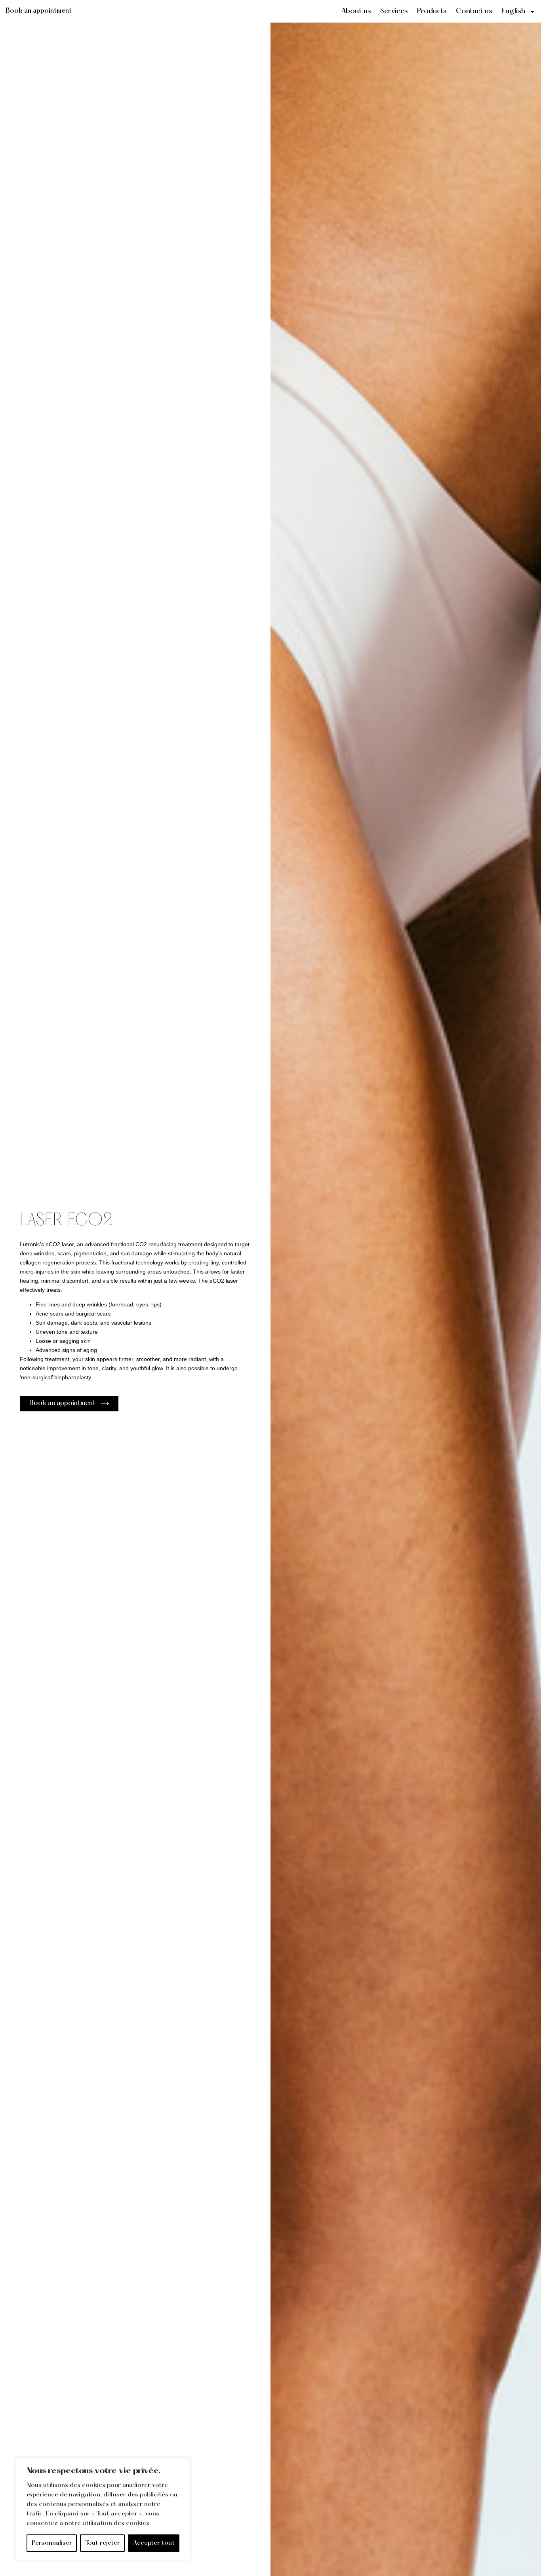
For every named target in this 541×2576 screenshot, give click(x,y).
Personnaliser (52, 2543)
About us (356, 11)
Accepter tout (154, 2543)
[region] (103, 2509)
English (513, 11)
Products (432, 11)
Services (394, 11)
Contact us (474, 11)
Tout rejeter (102, 2543)
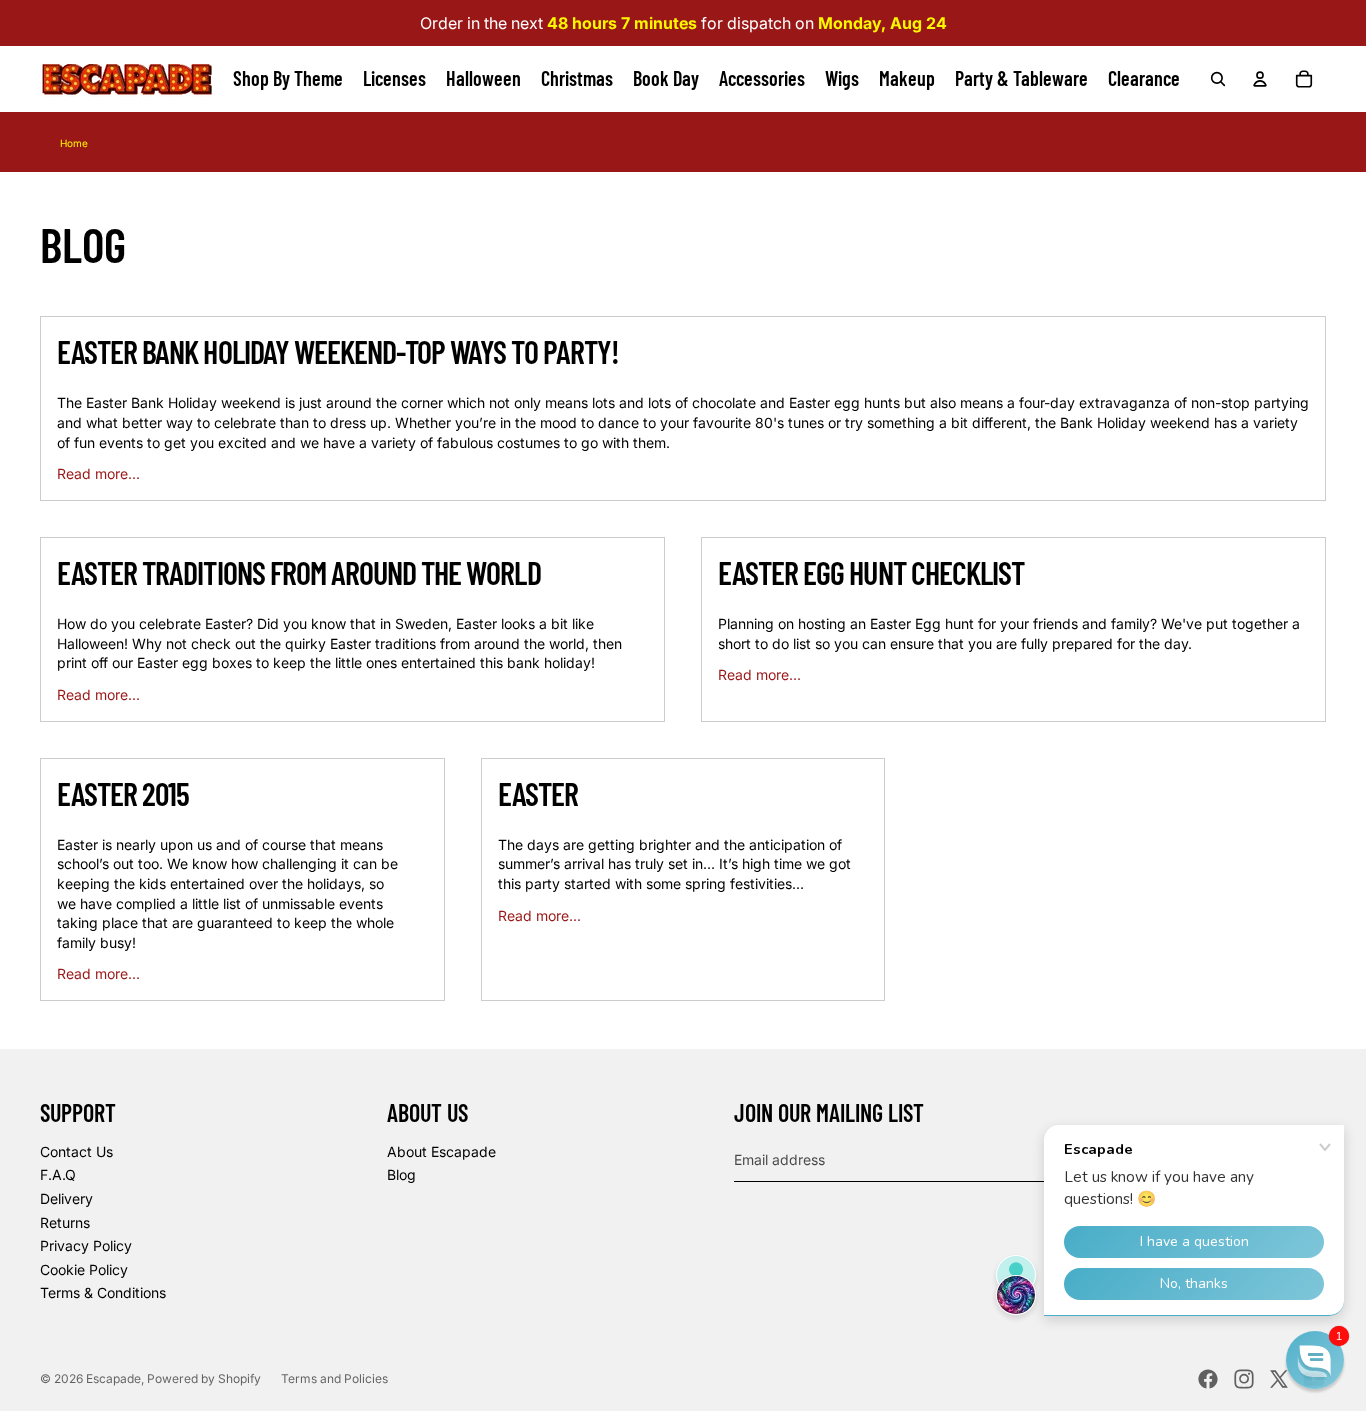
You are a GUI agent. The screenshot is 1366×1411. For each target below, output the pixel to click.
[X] (1279, 1379)
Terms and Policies (334, 1378)
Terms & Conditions (103, 1292)
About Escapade (441, 1151)
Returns (65, 1222)
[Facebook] (1208, 1379)
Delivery (66, 1198)
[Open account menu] (1260, 79)
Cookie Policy (84, 1269)
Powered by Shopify (204, 1378)
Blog (401, 1174)
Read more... (98, 473)
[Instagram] (1244, 1379)
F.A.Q (58, 1174)
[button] (1315, 1360)
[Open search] (1218, 79)
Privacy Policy (86, 1245)
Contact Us (76, 1151)
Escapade (113, 1378)
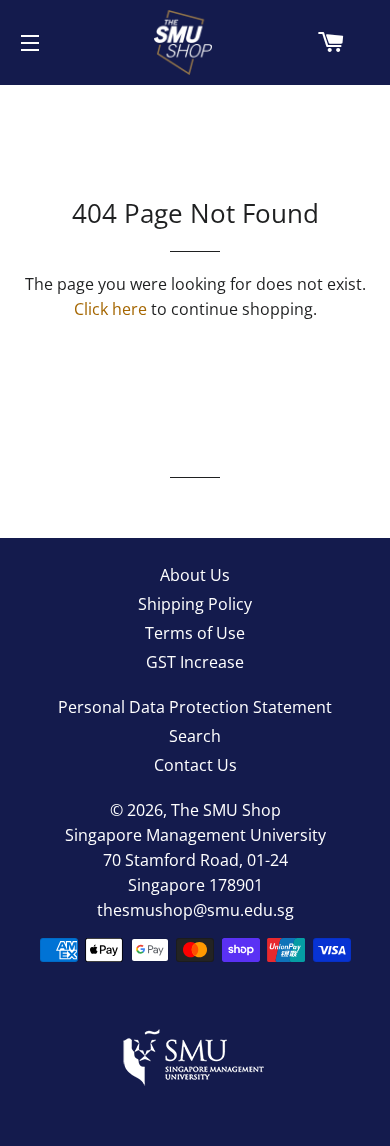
-*-
§ DIRECTIONS
Each entry above is to be restated exactly, without its images.

§ RESPONSE TO THE EXERCISE
For every named target in this 541×2576 screenshot, give click(x,y).
Personnaliser (52, 2543)
About us (356, 11)
Accepter tout (154, 2543)
[region] (103, 2509)
English (513, 11)
Products (432, 11)
Services (394, 11)
Contact us (474, 11)
Tout rejeter (102, 2543)
You are a GUI agent. The screenshot is 1366×1411. For each target below, output the pixel to click.
[X] (1279, 1379)
Terms and Policies (334, 1378)
Terms & Conditions (103, 1292)
About Escapade (441, 1151)
Returns (65, 1222)
[Facebook] (1208, 1379)
Delivery (66, 1198)
[Open account menu] (1260, 79)
Cookie Policy (84, 1269)
Powered by Shopify (204, 1378)
Blog (401, 1174)
Read more... (98, 473)
[Instagram] (1244, 1379)
F.A.Q (58, 1174)
[button] (1315, 1360)
[Open search] (1218, 79)
Privacy Policy (86, 1245)
Contact Us (76, 1151)
Escapade (113, 1378)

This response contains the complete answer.